In less than two months, hundreds of Realtors from across the commonwealth will gather under the gold dome of the Massachusetts State House to advocate for the principals we have held for nearly 100 years: housing access, affordability, and fairness. Our members will attend a keynote address and meet with legislative leaders to discuss the most pressing issues in the real estate industry today.

As the state continues to face an unprecedented crisis in housing availability and affordability, the Massachusetts Association of Realtors (MAR) will press state leaders for innovative and thoughtful solutions like offering savings accounts for first-time homebuyers, ensuring all licensees know how fair housing laws work, and – most importantly, amending burdensome and exclusionary zoning laws that ultimately decrease housing inventory in municipalities across the state.

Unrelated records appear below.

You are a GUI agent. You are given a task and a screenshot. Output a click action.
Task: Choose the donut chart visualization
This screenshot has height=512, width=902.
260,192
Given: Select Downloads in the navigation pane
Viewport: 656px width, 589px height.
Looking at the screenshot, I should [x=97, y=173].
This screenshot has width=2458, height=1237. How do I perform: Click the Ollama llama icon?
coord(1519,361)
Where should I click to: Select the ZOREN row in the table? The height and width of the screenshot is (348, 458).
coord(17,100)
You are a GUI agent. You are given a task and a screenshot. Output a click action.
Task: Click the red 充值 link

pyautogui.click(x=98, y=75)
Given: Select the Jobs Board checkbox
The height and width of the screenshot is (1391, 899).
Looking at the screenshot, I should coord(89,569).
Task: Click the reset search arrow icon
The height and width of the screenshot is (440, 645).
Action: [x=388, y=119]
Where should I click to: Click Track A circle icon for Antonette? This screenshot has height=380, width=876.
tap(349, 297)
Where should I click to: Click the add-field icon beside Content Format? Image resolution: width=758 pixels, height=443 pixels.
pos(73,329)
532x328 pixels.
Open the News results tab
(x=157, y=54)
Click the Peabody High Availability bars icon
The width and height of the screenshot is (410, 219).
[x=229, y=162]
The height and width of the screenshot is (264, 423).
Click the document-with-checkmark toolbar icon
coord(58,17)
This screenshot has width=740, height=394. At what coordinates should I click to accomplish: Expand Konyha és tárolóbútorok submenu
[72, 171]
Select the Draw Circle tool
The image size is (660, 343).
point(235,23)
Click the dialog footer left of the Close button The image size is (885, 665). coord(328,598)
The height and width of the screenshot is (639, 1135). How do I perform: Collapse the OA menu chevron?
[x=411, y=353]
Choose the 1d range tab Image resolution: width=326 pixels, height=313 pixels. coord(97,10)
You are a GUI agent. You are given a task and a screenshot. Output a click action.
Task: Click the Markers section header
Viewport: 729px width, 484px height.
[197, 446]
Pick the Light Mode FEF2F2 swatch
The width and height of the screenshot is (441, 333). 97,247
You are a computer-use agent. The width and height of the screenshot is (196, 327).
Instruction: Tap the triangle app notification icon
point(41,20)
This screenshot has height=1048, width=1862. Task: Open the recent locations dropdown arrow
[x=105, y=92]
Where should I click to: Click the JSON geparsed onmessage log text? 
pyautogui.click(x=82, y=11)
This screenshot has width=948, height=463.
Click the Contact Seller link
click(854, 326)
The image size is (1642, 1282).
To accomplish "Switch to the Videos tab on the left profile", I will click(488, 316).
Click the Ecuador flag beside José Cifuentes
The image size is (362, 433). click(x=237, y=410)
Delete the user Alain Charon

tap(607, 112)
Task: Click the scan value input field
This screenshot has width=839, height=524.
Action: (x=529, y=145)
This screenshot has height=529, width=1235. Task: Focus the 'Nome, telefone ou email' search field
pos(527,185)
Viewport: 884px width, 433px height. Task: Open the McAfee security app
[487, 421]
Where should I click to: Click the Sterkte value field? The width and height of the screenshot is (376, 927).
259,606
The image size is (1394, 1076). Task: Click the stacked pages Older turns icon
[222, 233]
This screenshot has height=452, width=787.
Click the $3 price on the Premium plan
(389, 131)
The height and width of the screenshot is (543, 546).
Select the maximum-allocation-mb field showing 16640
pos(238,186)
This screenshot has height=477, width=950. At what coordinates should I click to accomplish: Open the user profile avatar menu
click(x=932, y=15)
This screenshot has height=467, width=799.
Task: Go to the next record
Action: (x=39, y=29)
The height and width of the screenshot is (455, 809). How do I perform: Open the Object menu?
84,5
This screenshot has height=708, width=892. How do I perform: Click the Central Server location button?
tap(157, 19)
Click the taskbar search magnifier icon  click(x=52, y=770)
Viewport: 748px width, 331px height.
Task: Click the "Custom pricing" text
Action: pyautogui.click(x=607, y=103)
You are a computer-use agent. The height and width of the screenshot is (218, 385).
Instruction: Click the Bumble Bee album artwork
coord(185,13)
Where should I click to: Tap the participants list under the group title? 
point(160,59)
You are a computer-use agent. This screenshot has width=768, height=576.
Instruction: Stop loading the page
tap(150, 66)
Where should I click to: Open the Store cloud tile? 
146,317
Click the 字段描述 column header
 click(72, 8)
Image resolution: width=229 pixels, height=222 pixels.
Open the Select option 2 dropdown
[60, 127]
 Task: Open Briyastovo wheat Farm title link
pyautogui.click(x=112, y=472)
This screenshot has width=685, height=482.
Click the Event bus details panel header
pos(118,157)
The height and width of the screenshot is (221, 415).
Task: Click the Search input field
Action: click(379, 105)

This year’s Realtor Day on Beacon Hill – now in its 39th year – takes place at a time when the state’s real estate market continues to garner headlines. Massachusetts has one of the most expensive housing markets in the country, ranking No. 5 among states with the highest average home prices, according to a recent study in Forbes Home. CNN recently reported that Massachusetts was fourth in a ranking of states by the household income ($162,471) required to buy the median-priced home. The demand for housing far outpaces the supply – according to the Healey administration, the state needs at least 200,000 new homes by 2030 to accommodate growth.

Despite these headlines, there are positive developments on the legislative front, starting with the new housing bond bill, Gov. Maura Healey’s Affordable Homes Act, which contains $4.1 billion in bonding authorizations for housing. Yet the bill also includes a provision that we strongly oppose and are advocating against – a tax proposal known as “transfer taxes” that imposes a sales tax on homes.

Transfer Taxes Increase Costs, Stifle Diversity

Simply put, transfer taxes are a tax on housing transactions. In a strong housing market, the taxes are passed along to the buyers, negatively affecting first time homebuyers, young families and minorities. In a down market, sellers lose equity in their properties.

In either case, buyers and sellers may decide to delay housing transactions to avoid these costs. As a result, transfer taxes further reduce housing inventory. Just consider this statistic: Every $1,000 in increased costs prices out 1,727 people in the Massachusetts housing market, according to estimates by the National Association of Home Builders.

Municipalities have long used exclusionary zoning tactics to increase costs and impede housing development. Transfer taxes will become one more way to impede the development of new housing by decreasing margins on new housing and making it more difficult to secure funding for new projects.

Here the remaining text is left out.